**Exercise description**
Set down only what runs from the line containing "Task: Open the Bermuda location link" through the last line of the data, exactly as it reads.

**Records for this exercise**
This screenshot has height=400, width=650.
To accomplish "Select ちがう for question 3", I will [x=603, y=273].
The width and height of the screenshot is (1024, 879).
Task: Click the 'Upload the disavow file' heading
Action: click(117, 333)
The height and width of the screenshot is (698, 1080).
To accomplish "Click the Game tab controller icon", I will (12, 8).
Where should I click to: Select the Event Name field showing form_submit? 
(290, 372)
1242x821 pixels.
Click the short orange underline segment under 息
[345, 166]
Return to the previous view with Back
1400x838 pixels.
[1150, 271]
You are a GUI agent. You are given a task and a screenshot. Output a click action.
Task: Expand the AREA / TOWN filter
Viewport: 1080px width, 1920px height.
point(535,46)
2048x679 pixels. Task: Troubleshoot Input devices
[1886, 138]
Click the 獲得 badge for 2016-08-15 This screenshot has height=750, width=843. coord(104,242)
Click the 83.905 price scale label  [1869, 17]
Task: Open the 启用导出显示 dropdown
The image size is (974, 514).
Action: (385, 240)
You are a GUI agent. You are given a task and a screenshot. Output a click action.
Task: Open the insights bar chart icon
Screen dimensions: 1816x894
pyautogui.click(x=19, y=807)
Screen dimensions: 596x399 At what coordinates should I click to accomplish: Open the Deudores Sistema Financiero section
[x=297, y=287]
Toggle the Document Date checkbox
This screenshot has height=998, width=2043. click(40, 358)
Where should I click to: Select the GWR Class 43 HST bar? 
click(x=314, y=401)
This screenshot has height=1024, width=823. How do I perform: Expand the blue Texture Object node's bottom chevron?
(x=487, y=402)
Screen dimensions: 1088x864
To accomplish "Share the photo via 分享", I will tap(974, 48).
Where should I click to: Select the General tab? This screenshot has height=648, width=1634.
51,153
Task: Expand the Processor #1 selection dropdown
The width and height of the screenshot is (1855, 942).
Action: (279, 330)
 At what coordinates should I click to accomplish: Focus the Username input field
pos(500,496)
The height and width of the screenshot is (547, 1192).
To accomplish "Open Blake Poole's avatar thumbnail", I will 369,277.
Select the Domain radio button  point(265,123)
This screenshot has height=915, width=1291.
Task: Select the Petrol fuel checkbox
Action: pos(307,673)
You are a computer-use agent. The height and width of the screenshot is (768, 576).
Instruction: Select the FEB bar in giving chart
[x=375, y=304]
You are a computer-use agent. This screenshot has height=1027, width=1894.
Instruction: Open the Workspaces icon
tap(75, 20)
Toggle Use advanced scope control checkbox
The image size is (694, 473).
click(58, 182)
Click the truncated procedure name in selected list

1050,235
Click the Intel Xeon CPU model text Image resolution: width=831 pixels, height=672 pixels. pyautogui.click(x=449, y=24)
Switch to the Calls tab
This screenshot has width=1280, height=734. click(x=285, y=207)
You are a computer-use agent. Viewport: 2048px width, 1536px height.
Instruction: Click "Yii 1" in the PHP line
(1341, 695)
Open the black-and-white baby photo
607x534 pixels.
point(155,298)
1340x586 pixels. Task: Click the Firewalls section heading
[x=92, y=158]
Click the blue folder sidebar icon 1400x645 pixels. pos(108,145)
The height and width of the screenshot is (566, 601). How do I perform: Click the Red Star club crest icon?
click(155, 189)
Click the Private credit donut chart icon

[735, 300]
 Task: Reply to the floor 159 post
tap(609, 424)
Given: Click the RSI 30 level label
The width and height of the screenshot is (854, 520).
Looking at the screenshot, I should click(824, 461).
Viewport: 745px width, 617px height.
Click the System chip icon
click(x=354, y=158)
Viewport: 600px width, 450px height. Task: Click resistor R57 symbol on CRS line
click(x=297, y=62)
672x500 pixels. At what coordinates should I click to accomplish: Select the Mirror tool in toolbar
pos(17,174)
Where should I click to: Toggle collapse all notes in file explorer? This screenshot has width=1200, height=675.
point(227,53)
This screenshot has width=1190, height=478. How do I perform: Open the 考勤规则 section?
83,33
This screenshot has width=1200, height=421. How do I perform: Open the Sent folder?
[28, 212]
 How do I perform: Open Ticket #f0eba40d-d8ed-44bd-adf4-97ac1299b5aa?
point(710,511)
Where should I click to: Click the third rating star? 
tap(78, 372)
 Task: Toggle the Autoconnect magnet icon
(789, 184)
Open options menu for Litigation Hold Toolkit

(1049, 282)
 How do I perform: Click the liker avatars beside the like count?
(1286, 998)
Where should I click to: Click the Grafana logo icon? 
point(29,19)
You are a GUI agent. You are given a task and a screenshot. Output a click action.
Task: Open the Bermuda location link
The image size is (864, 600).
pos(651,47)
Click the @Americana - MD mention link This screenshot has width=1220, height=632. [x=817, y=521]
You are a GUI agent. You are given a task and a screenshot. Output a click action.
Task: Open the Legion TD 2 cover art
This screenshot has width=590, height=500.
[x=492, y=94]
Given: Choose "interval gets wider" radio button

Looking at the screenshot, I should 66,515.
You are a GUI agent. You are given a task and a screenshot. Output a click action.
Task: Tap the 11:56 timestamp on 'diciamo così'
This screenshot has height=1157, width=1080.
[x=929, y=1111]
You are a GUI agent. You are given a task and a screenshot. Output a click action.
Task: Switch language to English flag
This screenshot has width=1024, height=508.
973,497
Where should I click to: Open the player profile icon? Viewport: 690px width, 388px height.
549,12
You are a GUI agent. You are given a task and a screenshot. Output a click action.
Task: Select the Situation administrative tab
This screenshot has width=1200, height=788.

**Task result**
Task: Open the Bermuda location link
The image size is (864, 600).
pos(651,47)
Click the @Americana - MD mention link This screenshot has width=1220, height=632. [x=817, y=521]
You are a GUI agent. You are given a task and a screenshot. Output a click action.
Task: Open the Legion TD 2 cover art
This screenshot has width=590, height=500.
[x=492, y=94]
Given: Choose "interval gets wider" radio button

Looking at the screenshot, I should 66,515.
You are a GUI agent. You are given a task and a screenshot. Output a click action.
Task: Tap the 11:56 timestamp on 'diciamo così'
This screenshot has height=1157, width=1080.
[x=929, y=1111]
You are a GUI agent. You are given a task and a screenshot. Output a click action.
Task: Switch language to English flag
This screenshot has width=1024, height=508.
973,497
Where should I click to: Open the player profile icon? Viewport: 690px width, 388px height.
549,12
You are a GUI agent. You are given a task and a screenshot. Output a click action.
Task: Select the Situation administrative tab
This screenshot has width=1200, height=788.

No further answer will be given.